▸ **Material provided**:

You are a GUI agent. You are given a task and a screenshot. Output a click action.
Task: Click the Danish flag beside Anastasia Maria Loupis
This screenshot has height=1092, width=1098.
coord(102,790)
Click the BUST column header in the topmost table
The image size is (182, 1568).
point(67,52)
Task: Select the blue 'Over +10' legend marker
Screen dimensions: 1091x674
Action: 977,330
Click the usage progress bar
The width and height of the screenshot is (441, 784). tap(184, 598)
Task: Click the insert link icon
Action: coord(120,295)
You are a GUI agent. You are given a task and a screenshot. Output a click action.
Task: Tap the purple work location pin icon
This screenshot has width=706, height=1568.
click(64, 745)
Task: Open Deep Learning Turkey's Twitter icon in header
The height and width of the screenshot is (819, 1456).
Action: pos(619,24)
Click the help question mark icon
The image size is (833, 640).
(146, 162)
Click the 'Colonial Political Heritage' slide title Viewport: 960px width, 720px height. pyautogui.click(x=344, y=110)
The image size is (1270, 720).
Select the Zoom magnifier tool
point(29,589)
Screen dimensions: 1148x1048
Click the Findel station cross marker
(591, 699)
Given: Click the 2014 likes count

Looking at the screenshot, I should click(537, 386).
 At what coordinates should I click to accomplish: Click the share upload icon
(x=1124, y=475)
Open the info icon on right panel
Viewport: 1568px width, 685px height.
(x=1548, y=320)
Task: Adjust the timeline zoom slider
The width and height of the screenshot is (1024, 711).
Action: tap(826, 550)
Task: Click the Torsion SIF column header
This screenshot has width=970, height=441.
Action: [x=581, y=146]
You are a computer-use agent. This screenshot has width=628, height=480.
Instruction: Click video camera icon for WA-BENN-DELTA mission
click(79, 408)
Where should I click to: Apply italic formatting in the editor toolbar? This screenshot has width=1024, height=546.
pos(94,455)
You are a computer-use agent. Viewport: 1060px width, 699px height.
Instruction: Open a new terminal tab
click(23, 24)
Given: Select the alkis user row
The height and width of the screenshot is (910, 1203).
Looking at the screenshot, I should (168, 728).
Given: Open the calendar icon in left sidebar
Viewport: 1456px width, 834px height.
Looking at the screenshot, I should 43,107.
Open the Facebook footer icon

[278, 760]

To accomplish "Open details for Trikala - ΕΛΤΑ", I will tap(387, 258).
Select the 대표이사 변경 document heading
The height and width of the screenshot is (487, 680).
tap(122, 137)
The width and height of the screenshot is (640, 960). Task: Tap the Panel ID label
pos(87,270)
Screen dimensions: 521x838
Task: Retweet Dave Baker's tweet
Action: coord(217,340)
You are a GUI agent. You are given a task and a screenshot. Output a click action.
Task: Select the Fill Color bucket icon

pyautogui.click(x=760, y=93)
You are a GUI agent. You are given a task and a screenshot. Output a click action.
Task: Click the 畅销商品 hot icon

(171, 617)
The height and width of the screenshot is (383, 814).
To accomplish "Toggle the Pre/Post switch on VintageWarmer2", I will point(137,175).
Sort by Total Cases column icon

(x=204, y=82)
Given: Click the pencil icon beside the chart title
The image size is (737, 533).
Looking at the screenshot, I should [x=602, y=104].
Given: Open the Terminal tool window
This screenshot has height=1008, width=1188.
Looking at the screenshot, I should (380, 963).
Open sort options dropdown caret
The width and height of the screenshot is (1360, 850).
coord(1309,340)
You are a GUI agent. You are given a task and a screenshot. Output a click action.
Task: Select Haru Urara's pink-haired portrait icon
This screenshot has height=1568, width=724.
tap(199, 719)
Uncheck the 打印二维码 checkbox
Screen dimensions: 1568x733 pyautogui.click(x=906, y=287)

▸ **What this task involves**:
Go through the entries above and report every line in which the word "header" appears.

▸ **Answer for this exercise**:
Click the BUST column header in the topmost table
Task: Open Deep Learning Turkey's Twitter icon in header
Task: Click the Torsion SIF column header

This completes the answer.